● EXERCISE AIM: Pull out each line of the records that contains the word "Select", matching case exactly.

● INPUT DATA:
+ + + + + + +

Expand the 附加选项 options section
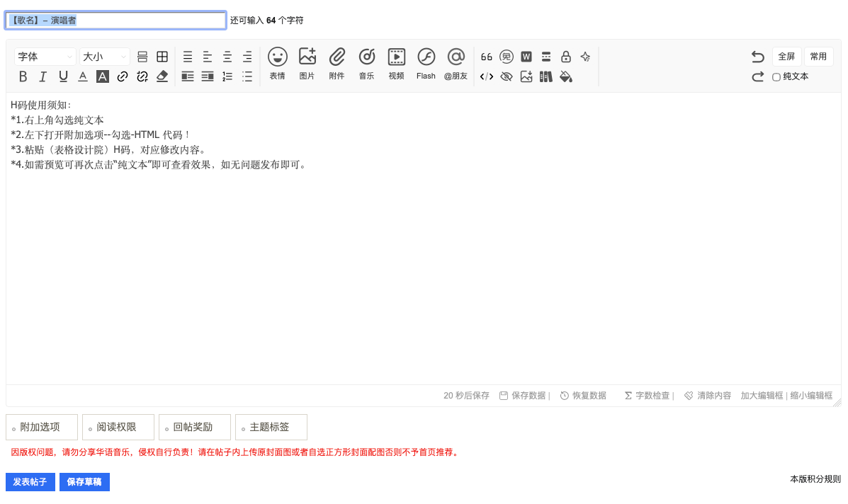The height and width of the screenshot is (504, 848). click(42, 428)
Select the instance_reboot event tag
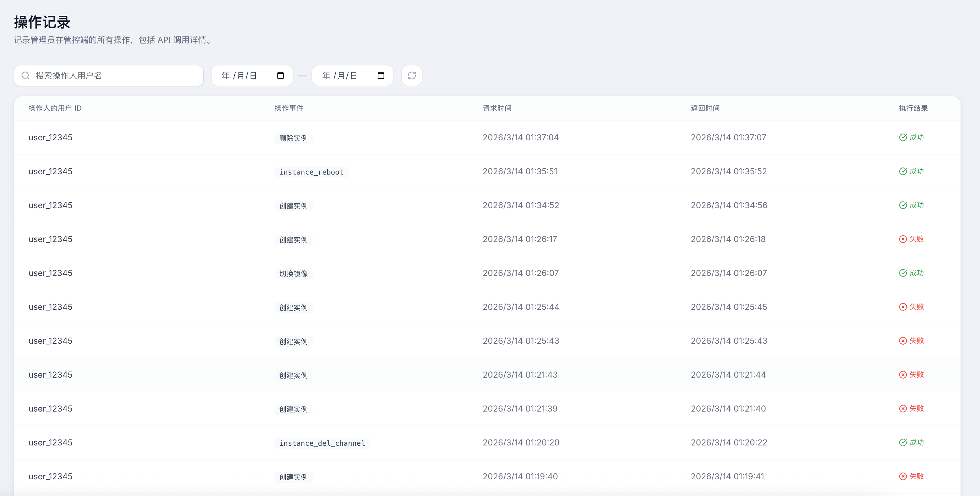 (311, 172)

+ + + + + + +

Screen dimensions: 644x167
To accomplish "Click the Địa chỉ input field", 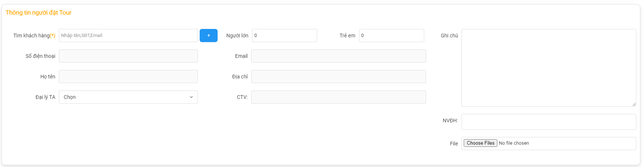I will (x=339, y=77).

+ + + + + + +

● EXPECTED ANSWER:
Select the instance_reboot event tag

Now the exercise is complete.